Ein Zittern durchfuhr mich, woraufhin sich eine Decke über mich legte. Ich blickte zu Florian und das erste was ich festellte, war dass das wenige Licht von draußen das Braun seiner Augen noch mysteriöser als sonst erscheinen ließ.
,,Danke",murmelte ich wegen der Decke und schenkte ihm ein kleines Lächeln, das automatisch größer wurde, als ich bemerkte wie er mich anstarrte.
,,Solltest du nicht draußen sein und die Luft mit Feuerwerkszeug verpessten?",fragte ich ihn, doch es schwang keinerlei Vorwurfsvolles in meiner Stimme mit. ,,Ich schau dir lieber beim Zittern zu",gab er mit einem Grinsen zu, das mein jüngeres Ich dahinschmelzen lassen hätte. Ich war mir dessen nicht klar, was aus meinen Gefühlen von damals geworden war, doch ich bezweifelte, dass sie gänzlich verschwunden waren. Doch wer konnte es mir schon verübeln? Florian sah nun mal unverschämt gut aus, was es manchmal schwer machte ihn aus vollem Herzen zu hassen.

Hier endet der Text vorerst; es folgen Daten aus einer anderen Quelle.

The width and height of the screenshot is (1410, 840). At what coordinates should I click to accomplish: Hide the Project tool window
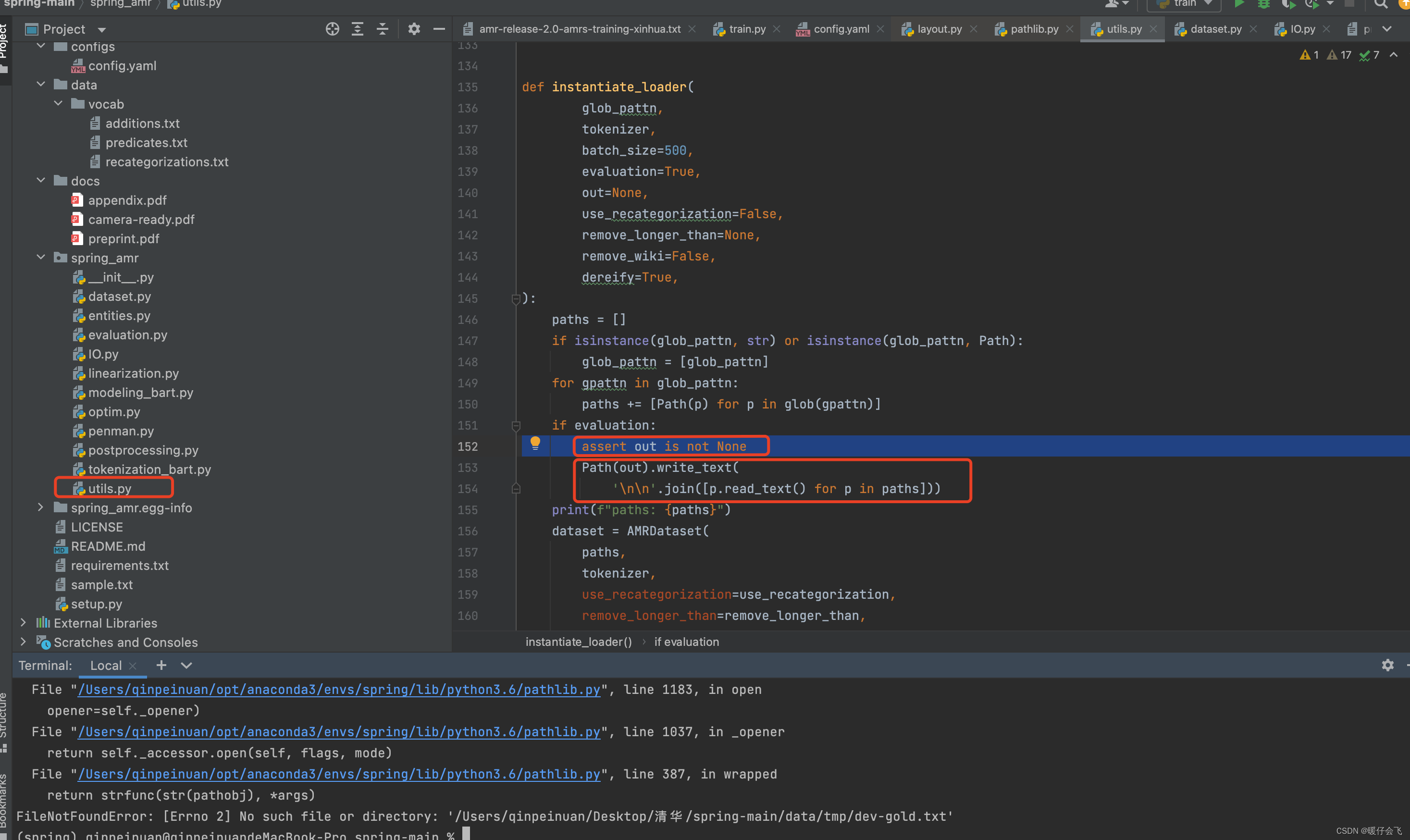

,,Wie charmant",meinte ich und sah zu ihm auf, da er ein Stück größer als ich war und ich auch etwas im Sofa heruntergerutscht war.
Doch Florians Lächeln verschwand für einen Moment, wurde durch etwas ersetzte, dass ich zuerst nicht deuten konnte. Dann jedoch erkannte ich etwas. Konnte das Reue sein?
,,Wegen den letzten Jahren",begann er und räusperte sich kurz. Es erweckte für einen Moment den Anschein, als wolle er aufhören zu reden, doch dann sprach er weiter. ,,Es tut mir leid wie ich manchmal mit dir umgegangen bin",platzte es aus ihm heraus und auf einmal war jegliche Müdigkeit aus mir gewichen. Ich setzte mich gerade hin und sah ihn erstaunt an. ,,Hast du dich gerade entschuldigt?",fragte ich nochmal nach, um sicher zu stellen, mich nicht verhört zu haben.
Florian gab ein schwaches Nicken von sich und sah dann ein Stück an mir vorbei, um nicht mehr direkt in meine Augen blicken zu müssen.
,,Mir tut es auch leid",gab ich dann zu, was ihn jetzt zu überraschen schien.
,,Es war eigentlich das Meiste nicht so gemeint"
Ich konnte für einen Moment keinen eindeutigen Ausdruck auf seinem Gesicht ausmachen, ehe sich seine Lippen jedoch zu einem ehrlcihen Lächeln verzogen. Keines dieser Lächeln, das immer so hämisch gewesen war. Sondern ein wirklich Aufrichtiges, wie ich es noch nie so deutlich bei ihm gesehen hatte.
Und als dieses Mal Stille herrschte, war es eine Angenehme.
Ich sah wieder zum Fenster hinaus, das Lächeln war nun nicht mehr von meinen Lippen zu bekommen.
Vorsichtig lehnte ich meinen Kopf auf seine Schulter. Ich dachte kurz, er würde sich zurückziehen, doch dies geschah nicht. Er legte seinen Arm um meine Schultern und zog mich ein Stück weiter zu sich. Keiner von uns sagte auch nur ein Wort, doch alles was hätte gesagt werden müssen war fürs Erste ausgesprochen worden. Im Hintergrund hörte ich unsere Eltern einen Countdown runterzählen und als sie bei Nulla ankamen hätte ich nicht glücklicher sein können. Das letzte Jahr war vorbei und ich begann in diesem Moment das Neue.
Und ich begann es in den Armen des Jungen, welchen ich geglaubt hatte zu hassen.